Este fin de año quema todas tus listas de propósitos. No te saltes pasos. No pidas otra ración más. Detén la inercia, aunque solo sea unos minutos.
Anoché dormí en el hospital. Nada grave. Algunos médicos quieren comprobar que los milagros son eso que ellos llaman remisiones espontáneas. Y ha estado bien porque he pasado doce horas tumbada, en absoluto silencio, sin libros, sin pantallas, sin compañía.
Doce horas para observar desde la horizontal doce meses. Eso sí, la cama tenía más de doce posiciones posibles y se ha convertido en un confortable diván desde el que pasearme por este año.
Lo que he aprendido este año no lo leí en ningún libro. Tampoco lo encontré en las películas que vi. Lo que he aprendido este año ocupa menos de lo que creía saber. Lo encontré cuando me rendí. Te lo puedo contar tomando un té y lo podemos olvidar después porque es poco y quizá innecesario para ti, pues sólo podemos comprender lo que necesitábamos saber cuando algo ya nos lo ha mostrado.

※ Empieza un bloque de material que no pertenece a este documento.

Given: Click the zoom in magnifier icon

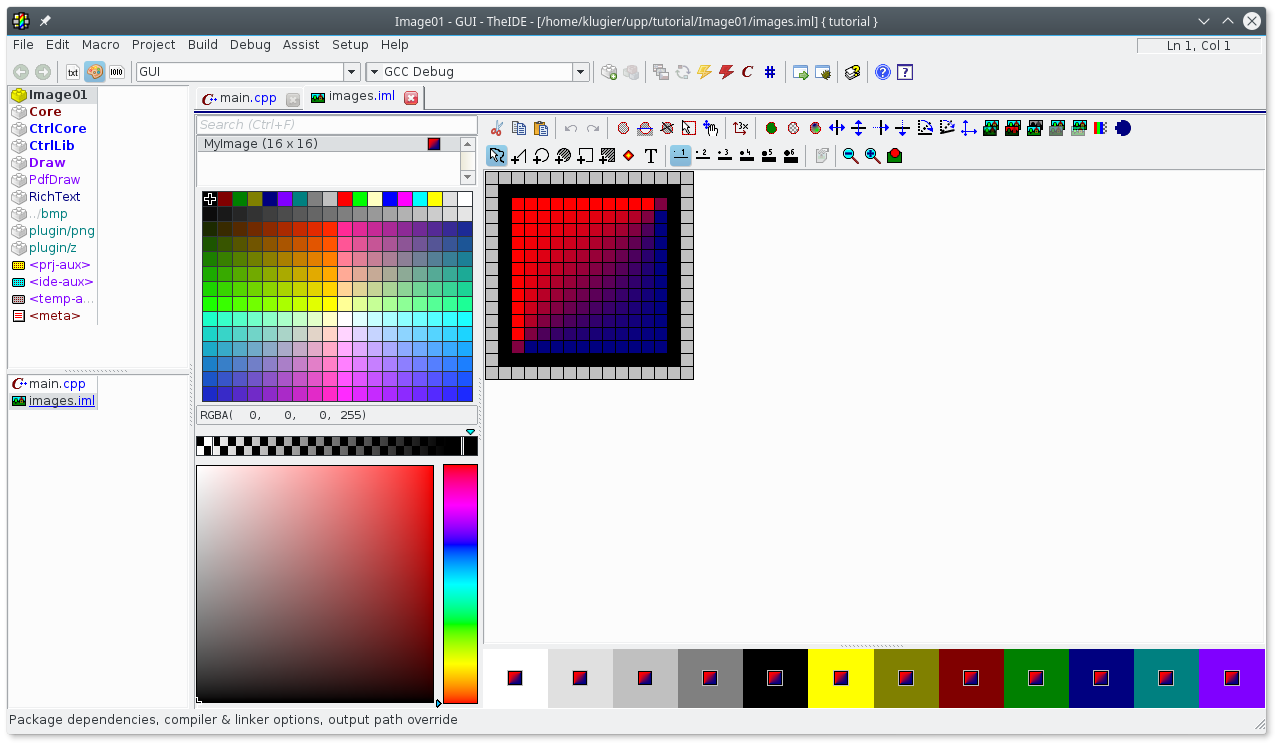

Creo que esta aventura funciona así. ¿Qué piensas tú?
Este año entendí que, a veces, el mayor esfuerzo que puedes hacer es dejar de hacerlo. Después de todo, nuestras pequeñas inteligencias son una broma, a veces de mal gusto, en comparación a la inmensa inteligencia que mantiene vivo este aparente caos.
Los libros de autoayuda han hecho mucho daño: confía en ti, cree en ti, desata tu potencial. Como si fuéramos dioses, como si alojáramos superhombres bajo nuestra piel, como si dentro de cada persona viviera un ser todopoderoso.
Por cierto, quema también tus libros de autoayuda. Contienen tantas presiones como mensajes huecos. Hablan de la felicidad como de un jersey de Zara. Admirar nuestra pequeñez, nuestra insignificancia, nuestra capacidad maestra para caernos sí es grande: un acto de honestidad verdaderamente transformador.
Confía en ti tanto o menos como confías en ese campo más grande donde flotamos. No creas que tú solo podrás siempre.
Llevaba mucho tiempo preguntándome: ¿por qué me pasa esto a mi? ¿será que tengo que aprender algo? ¿estaré purgando algún pecado? ¿será puramente algo genético? ¿si sigo las directrices del médico irá bien? ¿si como menos paella y más arroz integral? ¿si medito más y corro menos?
No, no… nada de eso. Me estaba dando demasiada importancia.
Fue justo el día catorce de febrero (ahora creo en San Valentín) cuando la Doctora me llamó para decirme que los resultados de las últimas analíticas no mostraban ni un ápice de mejoría.
Con todo lo que había hecho…
Estaba caminando por el campo mallorquín. Me detuve. Miré al cielo con las mejillas húmedas y dije: ¿sabes? yo no puedo más con todo esto, estoy cansada de luchar, de buscar, de trabajarme (expresión muy de moda últimamente). Llevo doce años, ¿podrías echarme una manita?
Claro que sí. Su mano había estado siempre tendida. Simplemente yo no la había tomado.
Y funcionó.
Ahora mi Felicidad consiste en no buscarla. Simplemente quiero mantener ese cordón umbilical que me une a la Vida. Esa Vida cotidiana, minúscula a veces, mayúscula otras. Quiero seguir dedicando menos tiempo a buscar logros que cumplir y medallas que coleccionar y más minutos a cerrar los ojos, darme cuenta de los regalos que recibo cada día, sentir cosquillas en la barriga y decir GRACIAS.
Así que ojalá seas despojado de algún sueño y tu mirada observe entonces otros atardeceres posibles. Que remiendes tus esperanzas rotas con el hilo de la confianza y de la belleza que hay en tu pequeña grandeza, en tu inmensa pequeñez. Qué en los momentos oscuros te sepas divinamente acompañado y que busques en los abrazos esa medicina luminosa que no contienen las pastillas.
La Vida es una cuestión de colaboración.